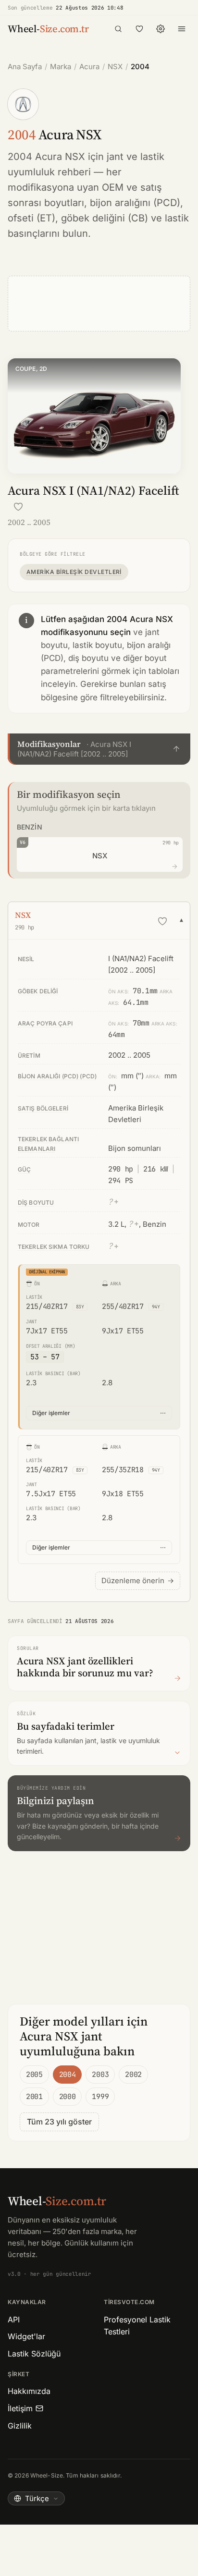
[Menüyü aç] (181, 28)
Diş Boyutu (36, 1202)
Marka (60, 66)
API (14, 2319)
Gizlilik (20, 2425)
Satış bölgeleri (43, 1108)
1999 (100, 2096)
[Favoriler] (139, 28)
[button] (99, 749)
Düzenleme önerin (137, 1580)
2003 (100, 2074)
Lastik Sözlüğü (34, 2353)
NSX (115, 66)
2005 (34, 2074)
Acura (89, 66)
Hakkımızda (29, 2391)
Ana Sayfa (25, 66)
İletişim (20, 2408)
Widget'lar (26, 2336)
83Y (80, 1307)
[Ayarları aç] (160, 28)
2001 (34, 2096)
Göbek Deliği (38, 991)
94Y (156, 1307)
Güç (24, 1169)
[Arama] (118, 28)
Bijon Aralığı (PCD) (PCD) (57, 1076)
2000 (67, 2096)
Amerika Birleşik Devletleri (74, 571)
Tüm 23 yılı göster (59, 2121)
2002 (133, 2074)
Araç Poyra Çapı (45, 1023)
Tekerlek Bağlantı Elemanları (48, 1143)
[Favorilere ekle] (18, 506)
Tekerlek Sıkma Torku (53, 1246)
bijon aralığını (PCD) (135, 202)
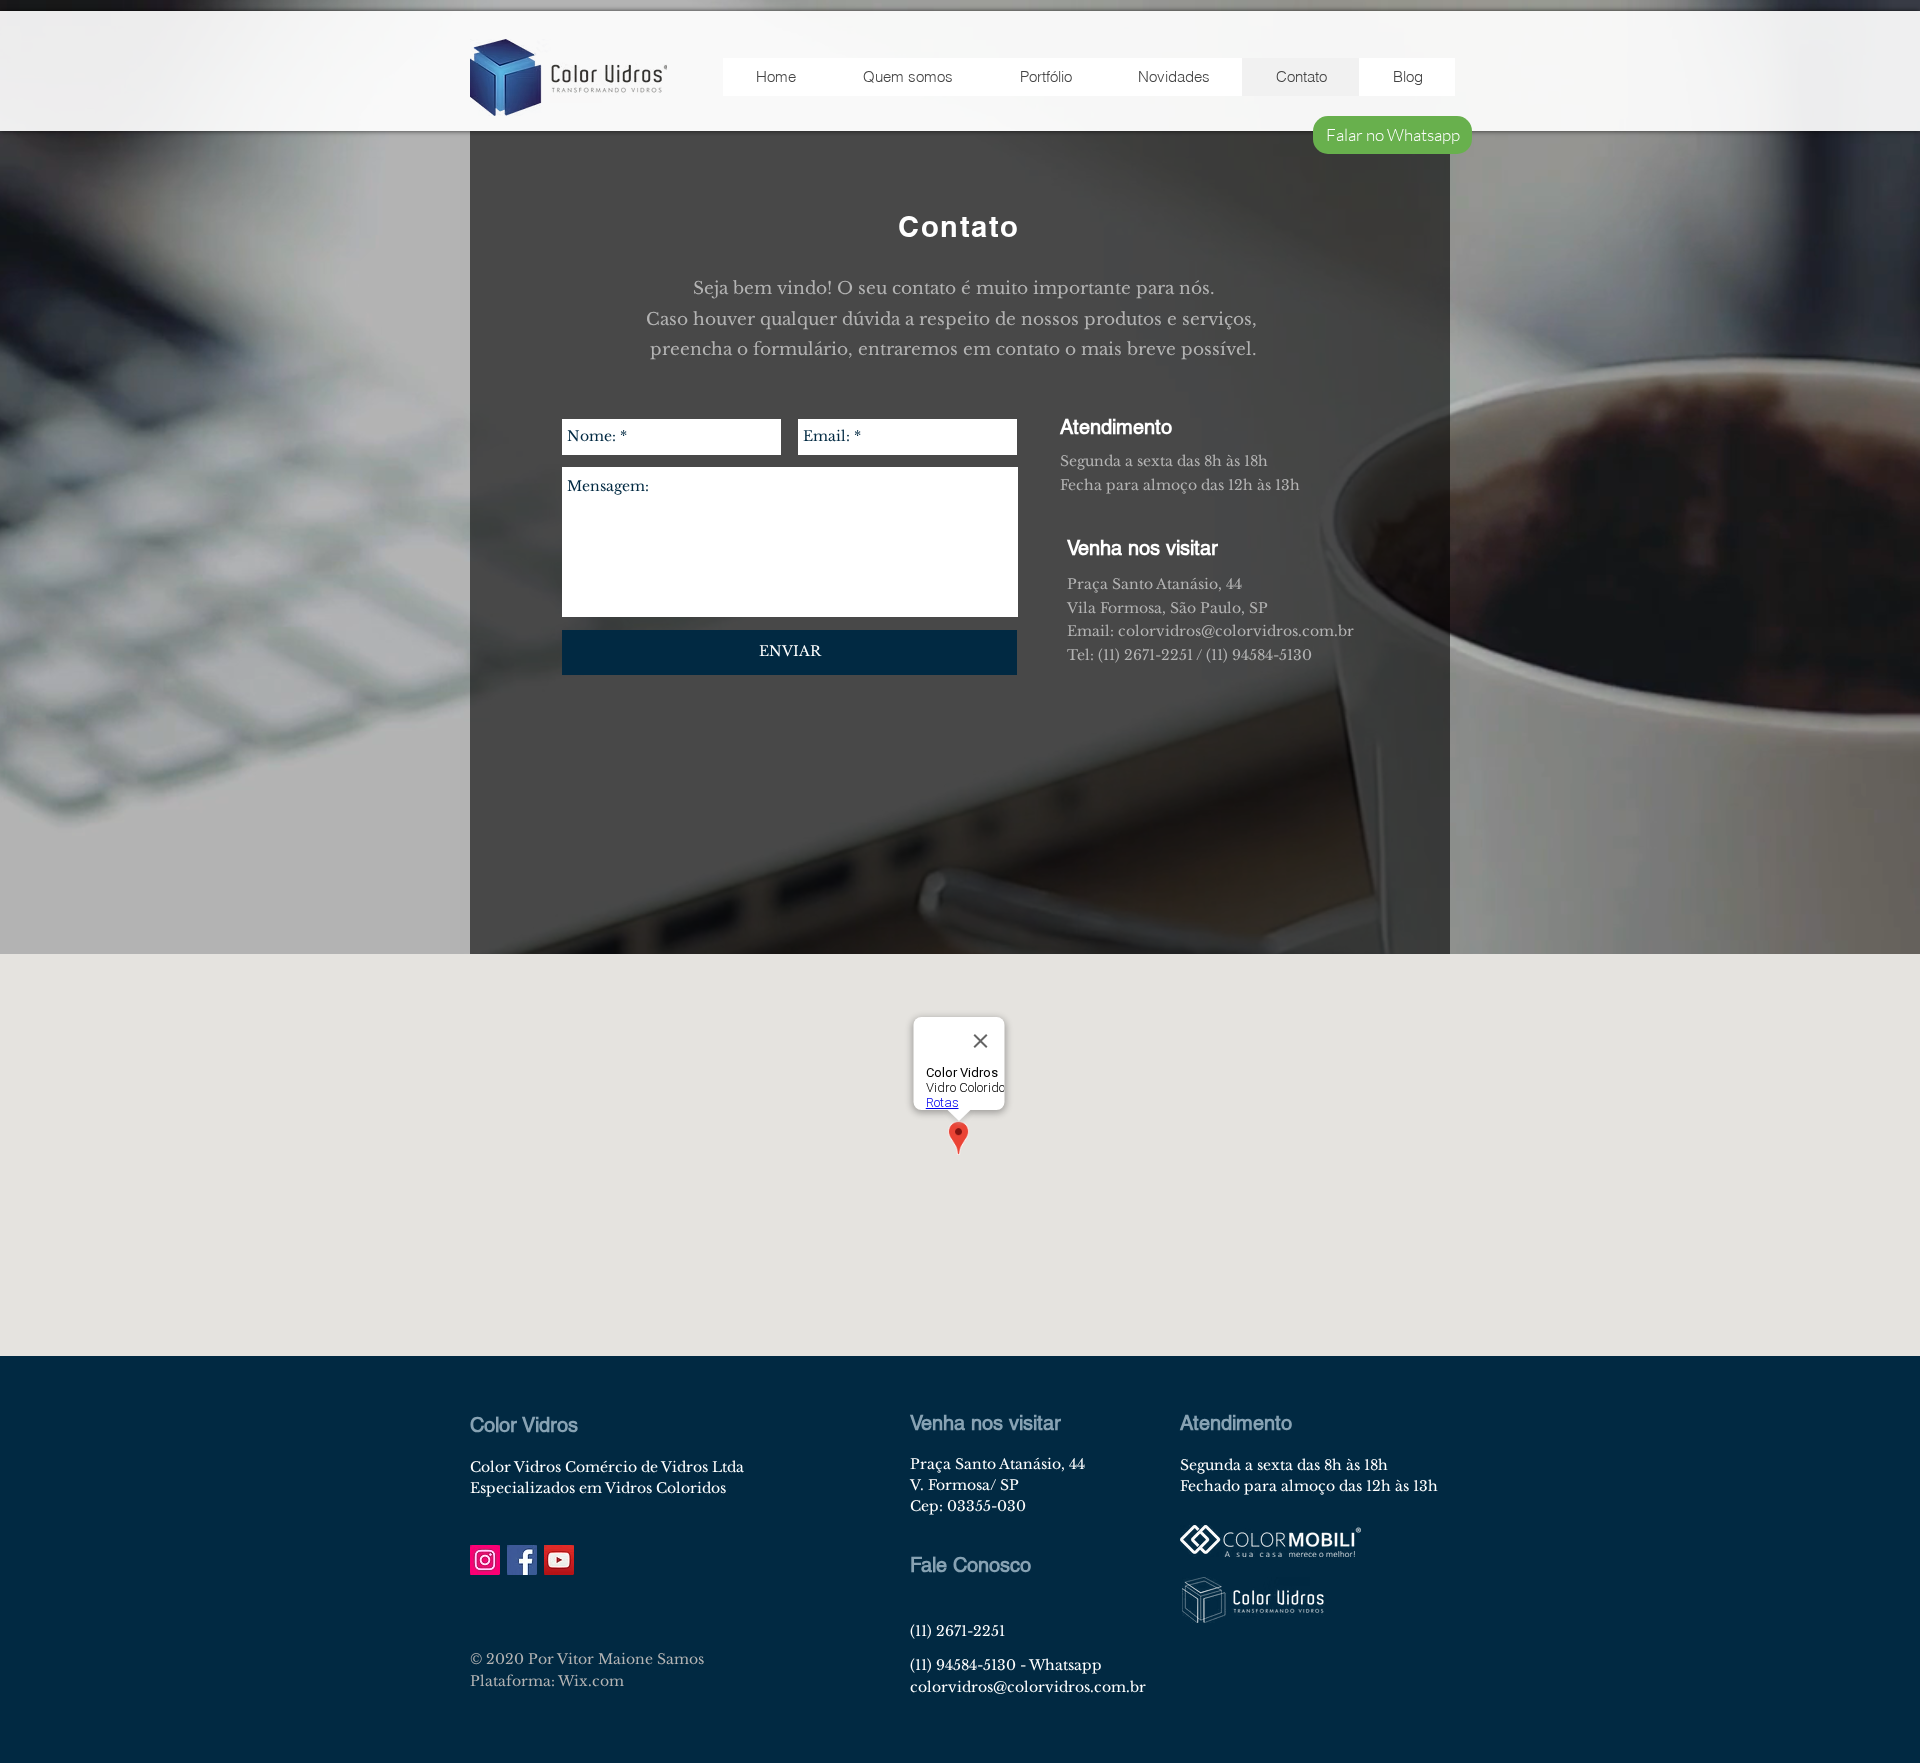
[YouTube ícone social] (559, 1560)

_____

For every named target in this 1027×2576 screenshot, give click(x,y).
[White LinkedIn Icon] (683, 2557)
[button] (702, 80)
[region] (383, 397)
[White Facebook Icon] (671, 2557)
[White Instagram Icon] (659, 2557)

_____

* _What you need to do_: For each line above that contains "Icon", add one to a count, then state only the final number.

* _Answer to the problem_: 3